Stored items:
============================================================

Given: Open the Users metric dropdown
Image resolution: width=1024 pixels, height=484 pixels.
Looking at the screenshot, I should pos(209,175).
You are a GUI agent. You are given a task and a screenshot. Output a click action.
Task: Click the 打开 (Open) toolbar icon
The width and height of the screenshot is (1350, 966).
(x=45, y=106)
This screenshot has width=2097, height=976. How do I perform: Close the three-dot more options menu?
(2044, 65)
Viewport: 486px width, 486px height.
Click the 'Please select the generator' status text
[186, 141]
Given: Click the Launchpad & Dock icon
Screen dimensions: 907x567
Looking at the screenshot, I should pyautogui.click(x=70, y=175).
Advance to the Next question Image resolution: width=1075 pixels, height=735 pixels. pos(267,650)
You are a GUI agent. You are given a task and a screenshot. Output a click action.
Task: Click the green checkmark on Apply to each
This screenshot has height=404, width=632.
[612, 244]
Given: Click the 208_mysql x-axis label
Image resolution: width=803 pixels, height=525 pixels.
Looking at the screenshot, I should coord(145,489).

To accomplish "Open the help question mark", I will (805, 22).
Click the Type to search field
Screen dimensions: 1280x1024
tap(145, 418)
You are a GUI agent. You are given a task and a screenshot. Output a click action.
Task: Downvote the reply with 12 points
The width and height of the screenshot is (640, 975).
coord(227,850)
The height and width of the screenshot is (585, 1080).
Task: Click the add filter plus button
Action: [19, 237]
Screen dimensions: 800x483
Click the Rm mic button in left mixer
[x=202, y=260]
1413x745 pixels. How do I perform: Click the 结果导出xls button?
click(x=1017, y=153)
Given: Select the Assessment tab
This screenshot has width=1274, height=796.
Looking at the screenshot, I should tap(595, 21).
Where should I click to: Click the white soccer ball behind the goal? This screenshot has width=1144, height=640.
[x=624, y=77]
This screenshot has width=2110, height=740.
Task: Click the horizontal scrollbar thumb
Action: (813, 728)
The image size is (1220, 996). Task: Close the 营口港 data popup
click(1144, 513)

============================================================

Problem statement: Every line above that includes the string "question" should be counted, and the answer should be that number only.

Response to this task: 2